When Laxon won with Ethereal in 2001, the race had just become international. The visitors had yet to crack the code but were getting close. The minor placegetters were both from Europe. This win could inspire a modern revival for the locals.

Trainer Sheila Laxon pats Knight’s Choice after the big win.Credit: Eddie Jim

“Go the Aussie battlers,” Laxon, born in Wales, raised in New Zealand, and who now calls Australia home, said.

“There are horses that perform really well overseas over ground but I think in Australia because the racing is pretty tenacious, like Robbie said, it was quicker than it would be, and that probably doesn’t suit the Europeans so much.

“He knew that he had an amazing sprint from the Extreme Choice side. So I think you need to have sprinters and teach them to be stayers. That’s my theory anyway.”

It was after Knight’s Choice’s failure 12 months ago in the Golden Eagle – a race less than half of the two miles he covered at Flemington – when the trainer, or more accurately Laxon, hatched the plan to win this year’s Cup.

As the son of Extreme Choice, a sire of speed, the five-year-old should not have been running in the Melbourne Cup let alone winning it – but that is under-estimating the horsemanship of Laxon and Symons.

“Everybody tells me he’ll [Extreme Choice] never produce a stayer but if you can teach him to relax and he switches off and goes to sleep and saves all the energy, he can out sprint those stayers because they’re dour stayers,” Laxon said.

“Don’t expend any energy at all, and have that brilliant sprint at the finish – there you go, easy peasy.”

Laxon and Symons were confident they were on the right path in June when Knight’s Choice ran second behind Fawkner Park, an early Cups favourite, in the Q22, a $1.2 million weight-for-age race over 2200 metres.

But his lead-up form tested their faith – and that of punters who sent him out an unloved outsider at $91 – one of the race’s longest prices for a winner in its 164 runnings.

Jockey Robbie Dolan (centre) hoists the Melbourne Cup with trainers Sheila Laxon and John Symons.Credit: Eddie Jim

In four runs this campaign, Knight’s Choice, described as a “duffer in the wet” by Symons, finished no closer than five lengths from the winner, though, importantly, that came at his most recent start on a firm track.

“It got into the camp, we got a bit testy because we were getting the wet tracks and couldn’t see what the horse could do,” Symons said.

His run in the Bendigo Cup over 2400 metres, when an unlucky fifth behind Sea King, reinvigorated connections.
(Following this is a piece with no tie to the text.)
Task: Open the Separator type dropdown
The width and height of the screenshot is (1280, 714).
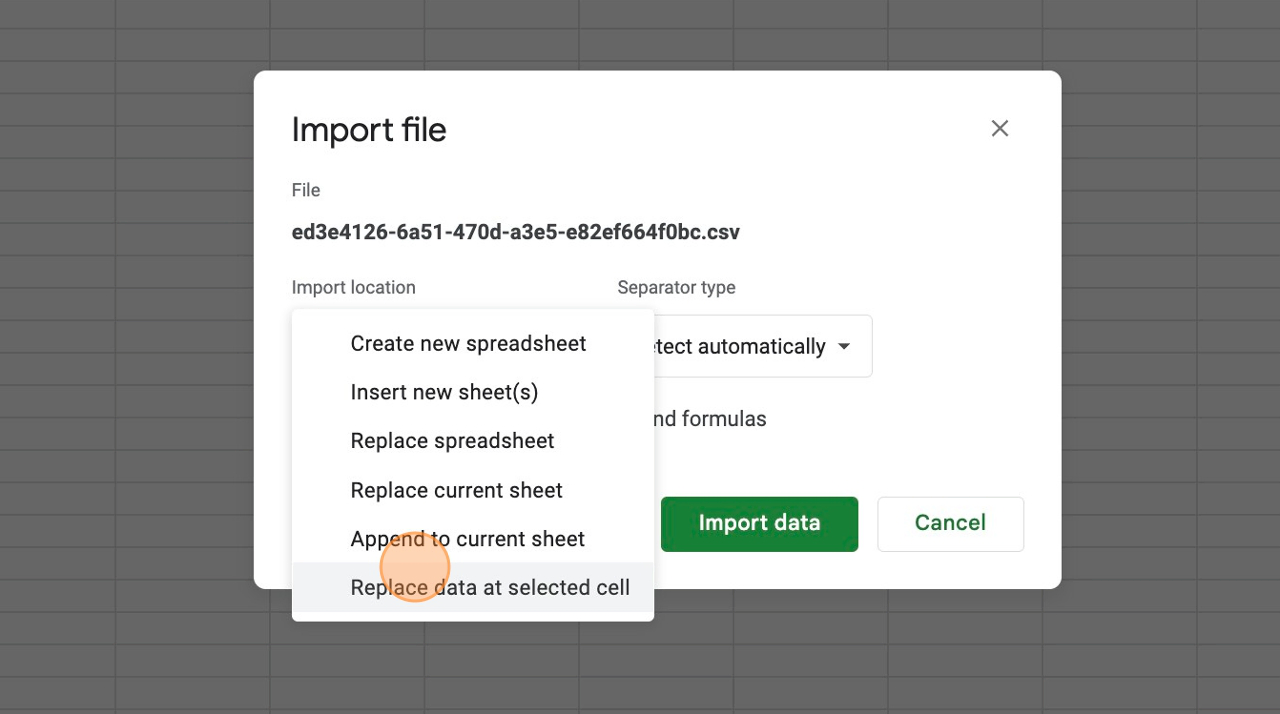Action: pyautogui.click(x=760, y=347)
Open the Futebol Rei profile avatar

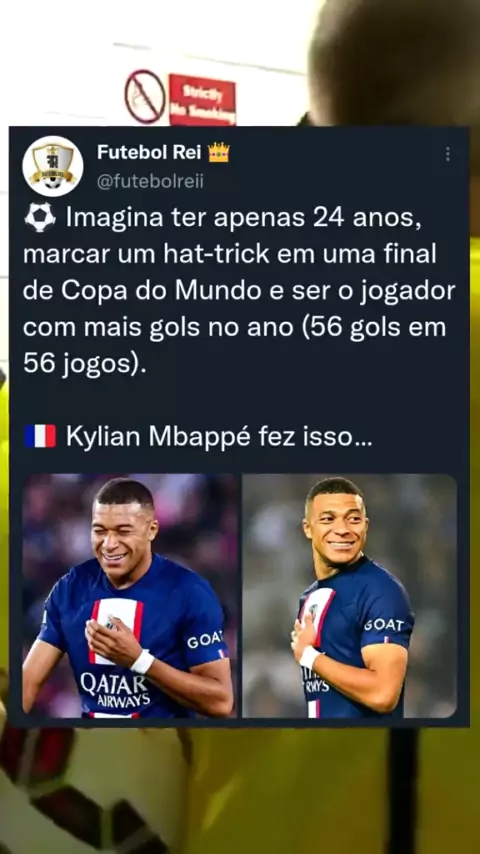(x=53, y=166)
If Sea King was being spruiked as a genuine contender, then Knight’s Choice did not deserve to be at such big odds, they thought. Bain clearly though highly enough of their chances to take an overnight flight from his work base in China.
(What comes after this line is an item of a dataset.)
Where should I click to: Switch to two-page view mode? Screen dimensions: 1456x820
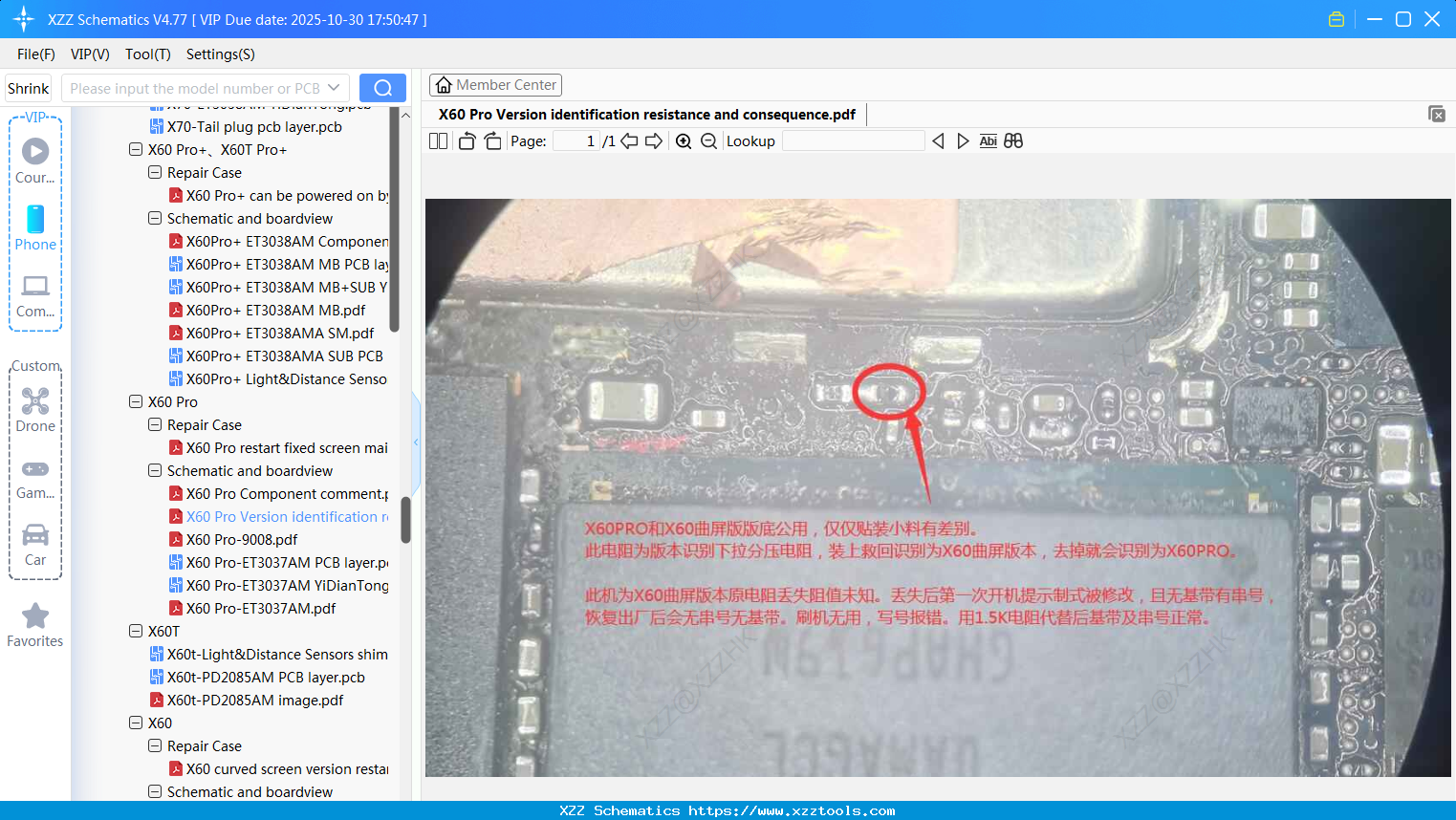(437, 140)
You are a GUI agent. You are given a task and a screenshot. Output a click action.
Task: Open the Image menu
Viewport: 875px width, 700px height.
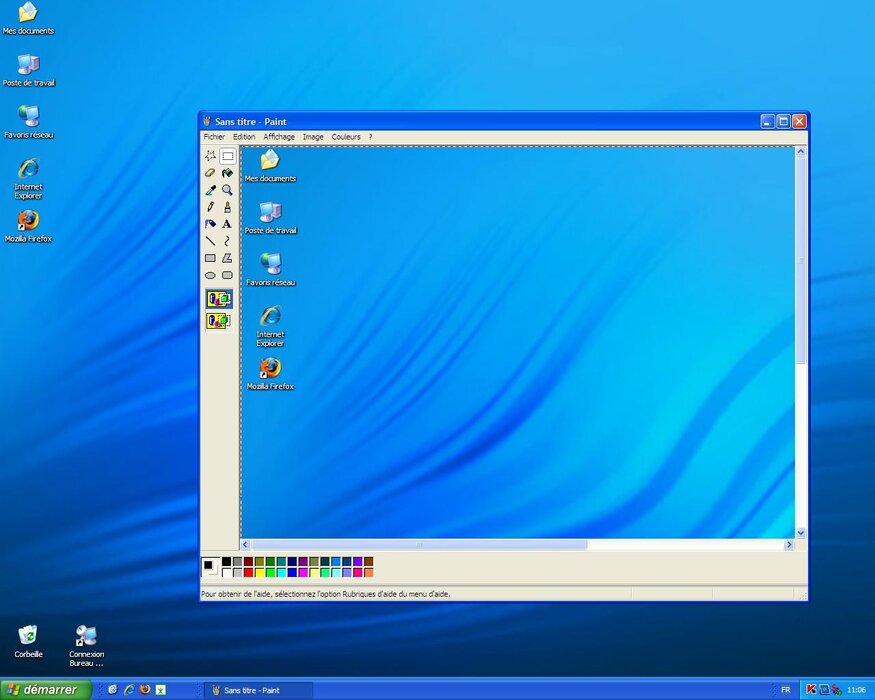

Their belief would have been tested again for all but a few seconds of the three-and-a-bit minutes of the race. Jockey Robbie Dolan settled Knight’s Choice in the final third of the field, further back than hoped, but the quicker-than-expected pace played into their hands. It was not until the final 50 metres when he hit the front.

Dolan’s decision to play for inside runs rather than fanning wide saved invaluable ground in a race where the margin was a mere half head.
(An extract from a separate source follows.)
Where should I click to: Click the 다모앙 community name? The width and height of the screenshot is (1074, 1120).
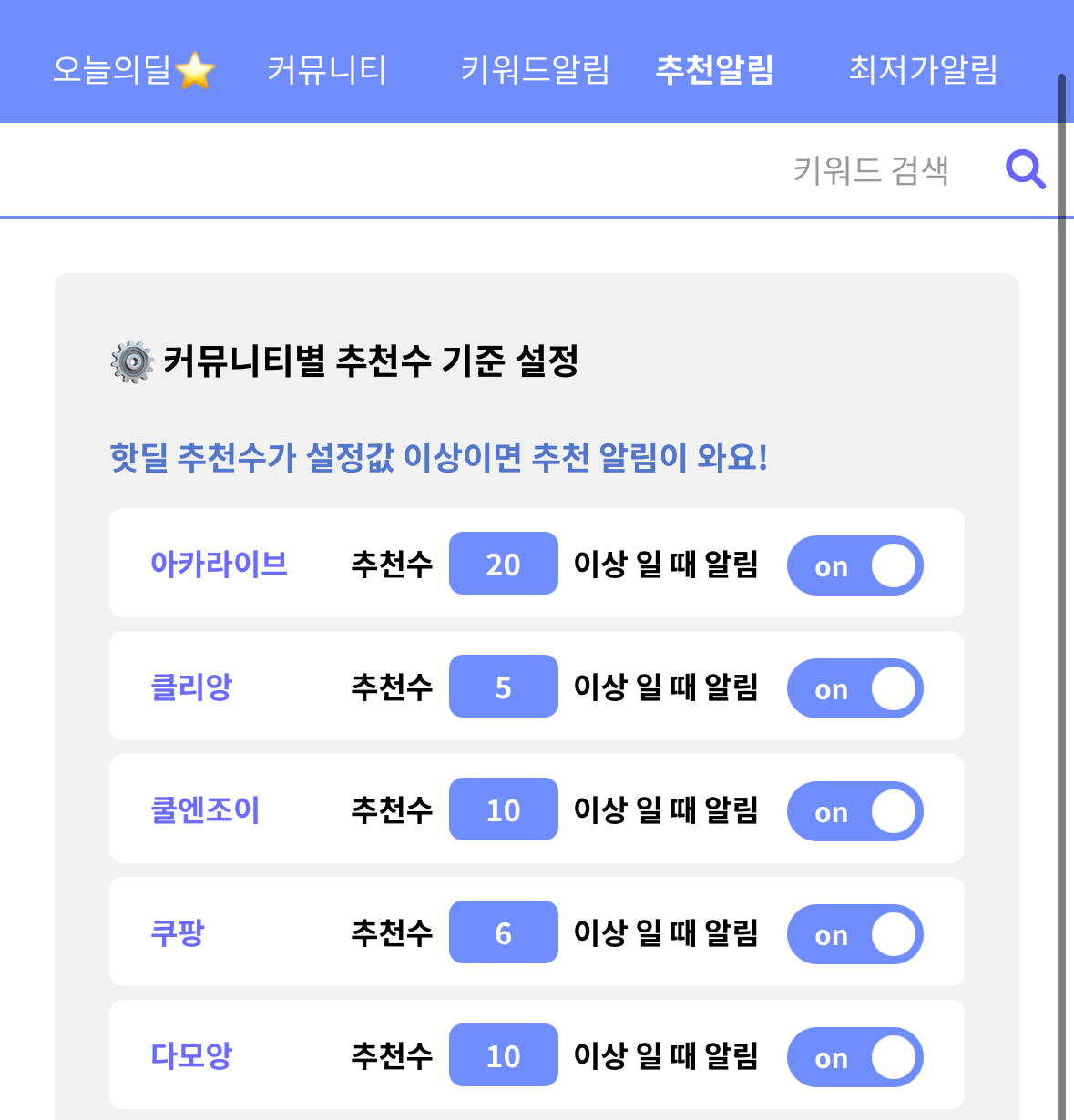pos(191,1055)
“You don’t always get the break,” Symons said. “If Robbie gets held up today, he gets beat. Great ride, we win. You know what racing’s like, you don’t always get the breaks.”

This time they did, etching a most unlikely chapter into the race’s storied history.

“I love it being done for the Australians,” Laxon said. “The Australian horse did it. Robbie’s an Australian as well. I’m thrilled to win the Cup. It’s the people’s cup, that’s what it’s all about.”